Sophia begins to shake violently. Her limbs lose themselves. Her face collapses into a rictus of palsy.
Cascavel wraps her up in his long, serpentine arms. “There, there,” he says. “Just plain old Cascavel is fine. I know you’re frightened. It’s just awful when you lay it all out on the floor like a bunch of bones you dug out of your husband’s hidey holes. You don’t deserve it. Not one bit. But you should be proud of yourself! You figured it almost all the way out on your own! He never gives you girls much to work with up top anymore. Doesn’t want to get too invested, I suppose. Or competition. Well, darling, I have lived here in the Garden since the first stars detonated themselves into the sky and the oceans gave up the whales to the land. I saw the plates separate and I saw the rivers swell with the first water of the cosmos and I saw what that man did to you and all the rest of them and I have wept in earnest for every gorgeous loving girl that house has eaten whole. I have seen it all and let me tell you something as true as bleeding: I am invested. I am on your side. You are the life, but I am the party.” He curls her long hair round his finger. “Now, might I squeeze a third question in? I know I only said two, but I am known to lie from time to time, just like you.”

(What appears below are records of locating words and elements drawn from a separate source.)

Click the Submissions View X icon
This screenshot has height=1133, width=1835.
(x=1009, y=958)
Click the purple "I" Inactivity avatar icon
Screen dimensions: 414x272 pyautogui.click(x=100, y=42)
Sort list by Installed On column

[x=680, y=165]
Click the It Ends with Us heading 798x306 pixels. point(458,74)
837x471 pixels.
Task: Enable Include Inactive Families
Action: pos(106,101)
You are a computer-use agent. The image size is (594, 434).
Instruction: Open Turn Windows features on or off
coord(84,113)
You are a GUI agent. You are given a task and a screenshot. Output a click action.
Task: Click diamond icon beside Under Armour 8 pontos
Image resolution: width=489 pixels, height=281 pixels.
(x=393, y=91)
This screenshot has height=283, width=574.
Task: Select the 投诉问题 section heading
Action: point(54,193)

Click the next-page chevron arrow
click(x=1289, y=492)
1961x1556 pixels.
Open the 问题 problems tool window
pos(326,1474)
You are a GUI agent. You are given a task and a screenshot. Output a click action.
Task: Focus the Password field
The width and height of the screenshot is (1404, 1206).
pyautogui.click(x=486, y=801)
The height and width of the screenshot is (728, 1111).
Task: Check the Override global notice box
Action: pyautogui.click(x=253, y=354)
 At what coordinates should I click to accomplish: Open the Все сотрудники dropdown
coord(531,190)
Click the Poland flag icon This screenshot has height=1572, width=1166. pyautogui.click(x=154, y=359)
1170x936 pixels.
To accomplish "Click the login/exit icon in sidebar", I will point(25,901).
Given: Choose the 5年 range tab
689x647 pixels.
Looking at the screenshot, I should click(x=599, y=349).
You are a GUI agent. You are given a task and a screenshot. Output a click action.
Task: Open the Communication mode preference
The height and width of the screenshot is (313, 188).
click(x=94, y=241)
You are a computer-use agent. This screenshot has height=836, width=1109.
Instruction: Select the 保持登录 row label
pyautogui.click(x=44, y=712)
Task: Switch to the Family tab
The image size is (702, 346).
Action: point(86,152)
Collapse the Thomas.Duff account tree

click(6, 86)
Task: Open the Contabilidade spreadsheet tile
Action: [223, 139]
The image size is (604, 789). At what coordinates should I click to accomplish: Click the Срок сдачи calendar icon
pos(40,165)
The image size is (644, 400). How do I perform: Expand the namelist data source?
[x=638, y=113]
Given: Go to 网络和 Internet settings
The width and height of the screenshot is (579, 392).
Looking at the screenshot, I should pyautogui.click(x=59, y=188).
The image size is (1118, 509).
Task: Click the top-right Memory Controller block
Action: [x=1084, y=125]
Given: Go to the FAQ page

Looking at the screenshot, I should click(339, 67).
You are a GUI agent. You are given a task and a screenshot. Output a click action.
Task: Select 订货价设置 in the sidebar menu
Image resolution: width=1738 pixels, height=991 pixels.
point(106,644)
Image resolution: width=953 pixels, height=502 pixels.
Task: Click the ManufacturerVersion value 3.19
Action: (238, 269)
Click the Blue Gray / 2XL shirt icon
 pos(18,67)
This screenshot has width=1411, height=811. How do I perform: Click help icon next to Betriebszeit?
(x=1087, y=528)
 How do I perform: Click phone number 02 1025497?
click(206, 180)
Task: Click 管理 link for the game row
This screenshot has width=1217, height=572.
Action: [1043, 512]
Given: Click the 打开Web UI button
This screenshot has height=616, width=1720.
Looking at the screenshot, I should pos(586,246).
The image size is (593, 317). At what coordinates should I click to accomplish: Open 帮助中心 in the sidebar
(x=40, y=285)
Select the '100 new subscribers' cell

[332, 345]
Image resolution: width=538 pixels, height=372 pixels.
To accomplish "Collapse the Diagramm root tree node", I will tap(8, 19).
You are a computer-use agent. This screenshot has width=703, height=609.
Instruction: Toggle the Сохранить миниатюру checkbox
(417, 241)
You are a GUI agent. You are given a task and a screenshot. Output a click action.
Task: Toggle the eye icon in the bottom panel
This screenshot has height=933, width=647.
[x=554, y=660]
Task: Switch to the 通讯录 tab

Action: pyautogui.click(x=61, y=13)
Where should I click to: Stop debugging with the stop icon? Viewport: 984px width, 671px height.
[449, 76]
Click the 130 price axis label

Sophia pauses. That part of her that knows it can trust no one and has no friends begs her to keep her peace. But it feels so good to be held, it feels so good to be spoken to like she is capable and wise, to hear her life gain weight, fed by Cascavel. Fed by being seen.
“I lied because he would have made me obey,” she confesses, and that feels good too. “He would have made me give the heron the hair and the brush and the bone, because the handbook says we must acquiesce to any request made of us. But I didn’t want to give them up. I wanted to know the truth. And they were … they were mine.”
“Thank you for telling me,” Cascavel says. “I am always very interested in lies.”
Sophia nods against his chest. She does not hear a heart there. Only a kind of old wind blowing beneath his skin.
“Ask me your third question,” she tells him.
“What’s your husband’s name, Sophia?”
She lifts her head and blinks in confusion.
“You’re married to the great lump. You must know.”
Sophia searches her memory, her heart, her whole life with him, every morning in bed, every golden smear of breakfast left on a plate, every whispered urgent promise in her ear.
But there’s nothing there to find.
Cascavel smiles, coaxing. “Do you want to know? I can tell you. But you have to ask. You have to want the truth, or it will mean nothing to you. Just a little rain falling into a puddle already full.”
Cascavel unwinds himself from her. He reaches up into the tree above them, its branches heavy, forking, bending as far as it can toward where they sit. He plucks an apple without even looking for one and holds it before her. It is so red, but in the night, in the moonlight, it shines black.